- Written by: Nancy Carlson, Buz Kohan, Gary Smith, Tony Michelman
- Directed by: Dwight Hemion
- Starring: Ekaterina Gordeeva, Daria Grinkova, Kurt Browning, Kenny Rogers
- Music by: Randy Goodrum
- Country of origin: United States
- Original language: English

Production
- Producers: Dann Netter, Gary Smith, Scott Hamilton
- Editor: Bruce Motyer

Original release
- Network: CBS
- Release: 1997

= Snowden on Ice =

Snowden on Ice is a musical holiday special aired on CBS in 1997. It was funded by Target Corporation.

==Plot==
Kate (Ekaterina Gordeeva) and her daughter, Lizzie (Daria Grinkova), moved to Kate's old hometown where Kate was taught to skate by her Grandpa Albert. His spirit lives on in Snowden, a snowman, who wears Albert’s old hat and scarf.

Kate knows that Lizzie will not be accepted if she doesn't know how to skate, so she pushes Lizzie onto the ice. Kate's bitter rival, Shana (Josée Chouinard), and her students give Lizzie the cold shoulder and laugh at her when she falls. Lizzie comes off the ice in tears and Kate is reminded of when she fell down in one of her performances while attempting a difficult movement during her first competition for the Albert Trophy.
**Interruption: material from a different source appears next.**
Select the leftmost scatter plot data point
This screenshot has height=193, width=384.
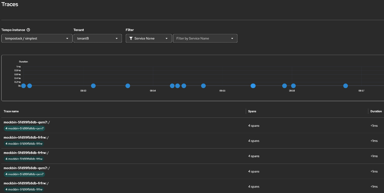click(23, 86)

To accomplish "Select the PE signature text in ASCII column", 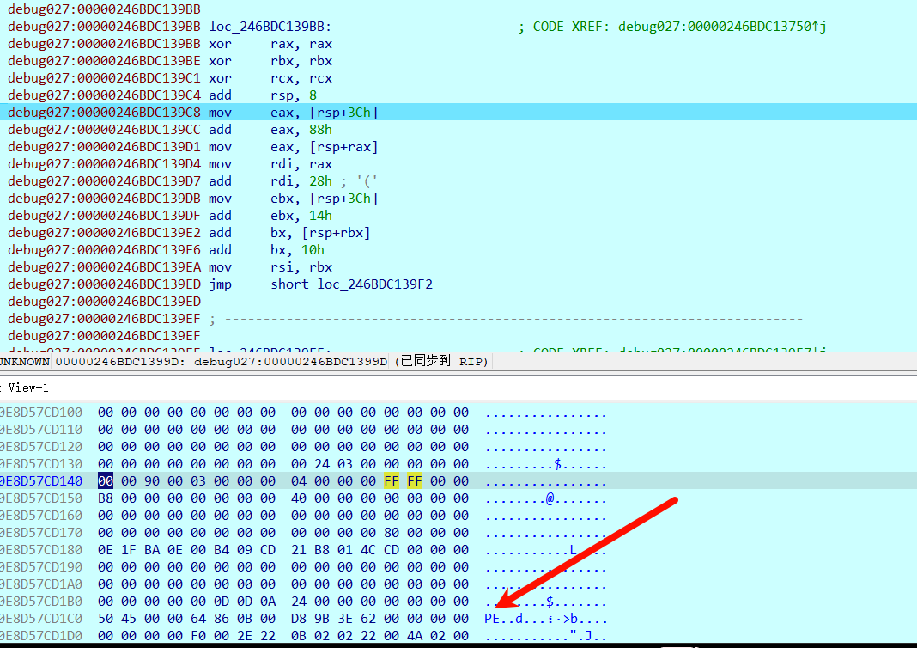I will pos(492,619).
Kate's fall allowed Shana to win the competition and all succeeding competitions except one that Bret (Kurt Browning) won only because Shana had a broken ankle and pneumonia. However, she still came in second place. This discouraged Kate, leading her to vow never to skate again.

One night, while no one is watching, Kate summons up the courage to finally attempt skating once again. As she puts on her skates, Snowden comes to life. As Kate steps onto the ice her costume dramatically changes. Snowden skates with her, and as he does so changes into a cartoon.

During the competition, Kate decides to spontaneously enter as a late entry. As there are no rules to the competition, she is allowed to perform. She wins and is promptly given the trophy by Shana, who has become less hostile. Scootch (Scott Hamilton), the narrator, Zamboni man, and old friend of Albert's, carries Lizzie to Kate.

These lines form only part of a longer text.